> **What you need to do**: Copy every line of the records below that holds the word "will".

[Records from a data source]
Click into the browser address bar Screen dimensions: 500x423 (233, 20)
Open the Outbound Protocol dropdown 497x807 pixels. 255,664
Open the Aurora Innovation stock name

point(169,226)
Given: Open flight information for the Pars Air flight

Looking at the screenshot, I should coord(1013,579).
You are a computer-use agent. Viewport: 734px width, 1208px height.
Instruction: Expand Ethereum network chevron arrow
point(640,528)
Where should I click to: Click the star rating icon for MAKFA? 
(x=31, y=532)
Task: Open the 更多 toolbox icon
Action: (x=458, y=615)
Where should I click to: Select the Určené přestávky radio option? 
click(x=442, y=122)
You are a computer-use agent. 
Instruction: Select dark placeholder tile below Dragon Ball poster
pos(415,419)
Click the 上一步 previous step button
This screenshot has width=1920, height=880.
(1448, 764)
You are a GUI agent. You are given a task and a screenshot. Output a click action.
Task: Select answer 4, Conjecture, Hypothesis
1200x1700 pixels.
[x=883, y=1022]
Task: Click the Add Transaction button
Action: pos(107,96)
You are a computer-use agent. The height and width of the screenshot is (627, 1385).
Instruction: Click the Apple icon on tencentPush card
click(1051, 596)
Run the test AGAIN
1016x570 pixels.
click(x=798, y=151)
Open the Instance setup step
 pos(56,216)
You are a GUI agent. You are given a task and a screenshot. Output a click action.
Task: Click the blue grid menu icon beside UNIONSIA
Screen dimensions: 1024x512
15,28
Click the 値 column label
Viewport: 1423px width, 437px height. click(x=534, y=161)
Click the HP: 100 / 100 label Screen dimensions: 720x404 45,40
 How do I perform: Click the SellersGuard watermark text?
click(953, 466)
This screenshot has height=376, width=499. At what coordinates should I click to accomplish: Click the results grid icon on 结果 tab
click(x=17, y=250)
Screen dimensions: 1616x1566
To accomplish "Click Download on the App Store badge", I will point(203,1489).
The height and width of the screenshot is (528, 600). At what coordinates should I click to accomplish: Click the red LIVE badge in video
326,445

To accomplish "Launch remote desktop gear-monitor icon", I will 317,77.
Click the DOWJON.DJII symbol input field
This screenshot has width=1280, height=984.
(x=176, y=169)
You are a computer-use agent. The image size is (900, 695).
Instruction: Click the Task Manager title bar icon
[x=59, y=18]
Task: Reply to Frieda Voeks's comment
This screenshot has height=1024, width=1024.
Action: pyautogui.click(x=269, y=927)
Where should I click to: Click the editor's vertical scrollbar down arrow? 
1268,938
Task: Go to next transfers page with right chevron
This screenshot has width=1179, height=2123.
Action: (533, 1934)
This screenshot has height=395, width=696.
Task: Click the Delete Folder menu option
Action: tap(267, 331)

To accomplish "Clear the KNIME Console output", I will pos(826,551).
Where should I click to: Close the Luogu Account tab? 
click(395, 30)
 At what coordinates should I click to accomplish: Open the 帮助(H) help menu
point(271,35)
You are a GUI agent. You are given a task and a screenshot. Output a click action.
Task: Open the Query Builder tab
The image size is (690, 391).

> **Reply**:
To accomplish "Click Download on the App Store badge", I will point(203,1489).
To accomplish "Launch remote desktop gear-monitor icon", I will 317,77.
To accomplish "Clear the KNIME Console output", I will pos(826,551).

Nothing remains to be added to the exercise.